The latest firmware FWv1.04 has the latest versions of the kernel and samba
software; however, it still has issues. Mostly with print server and degraded
RAID functionality, reported with some hard drives.
FWv1.03 has issues, too. Some were fixed in 1.04, like clock drift and a problem of
formating the wrong hard drive and unicode support, and other problems were not.
FWv1.02 allowed formatting the hard drive with Ext3 file system and that has been
dropped from newer firmwares.

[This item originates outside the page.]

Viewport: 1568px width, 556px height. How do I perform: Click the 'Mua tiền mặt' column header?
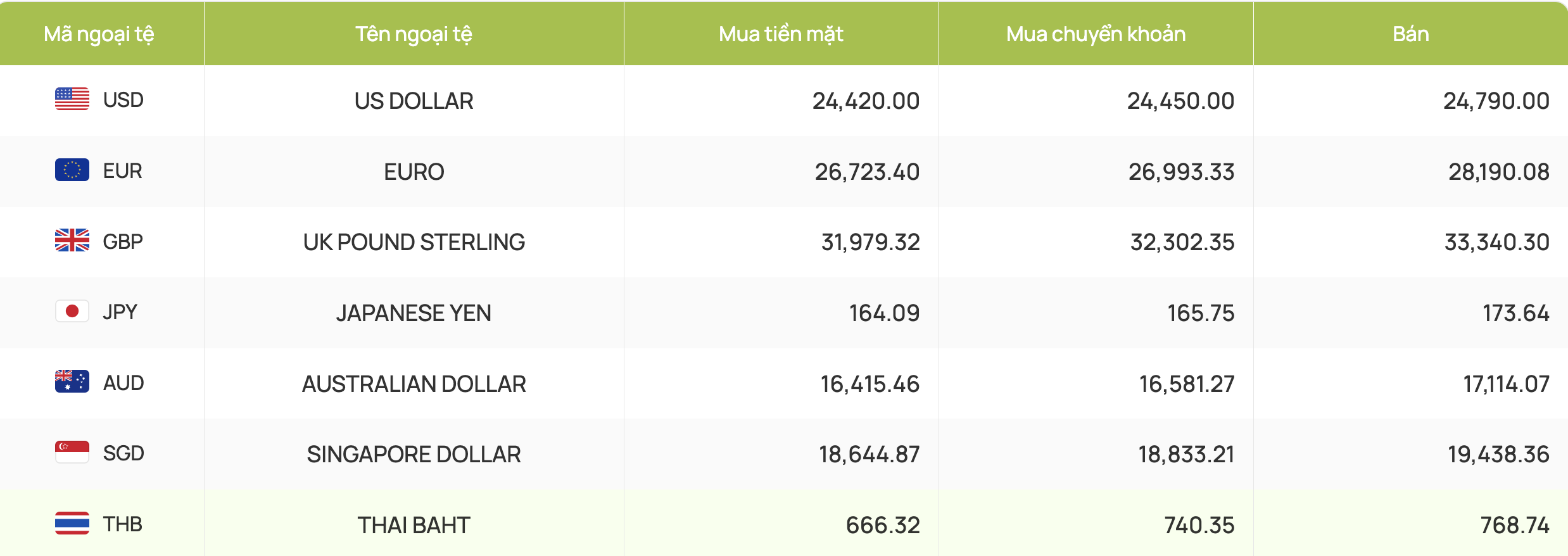click(x=781, y=34)
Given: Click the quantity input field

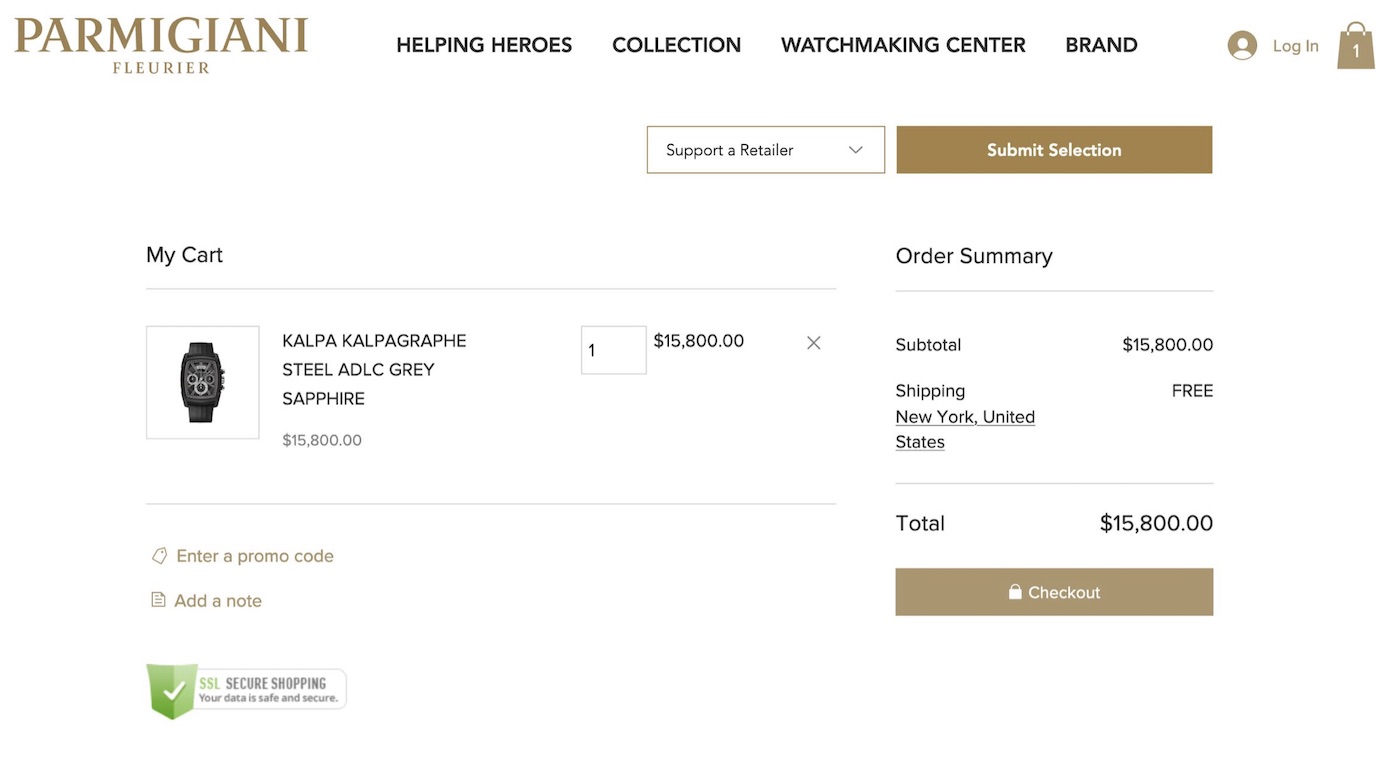Looking at the screenshot, I should coord(613,349).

If you are using Ext3 you will definitely have to
reformat your drive(s) to Ext2.
Whatever firmware you choose (or even if you don't upgrade) you just gotta have a backup
of your data (if it's important to you?) and always be prepared to have to reformat the
disks to complete the upgrade.
With utelnetd you are using the D-Link provided Busybox v1.00-pre1 and not all commands of that
busybox are enabled. If you load ffp you will get a newer version of Busybox v1.8.1 (ffp0.4) and
a much richer command line linux capabilities.
Read through the forum and wiki and decide for yourself with firmware is right for you. And you
got it right with the statement "just glad that it's a linux box" With telnet enabled (and the awsome work
of Fonz with ffp) you can work around most of the limitations of the D-Link firmware.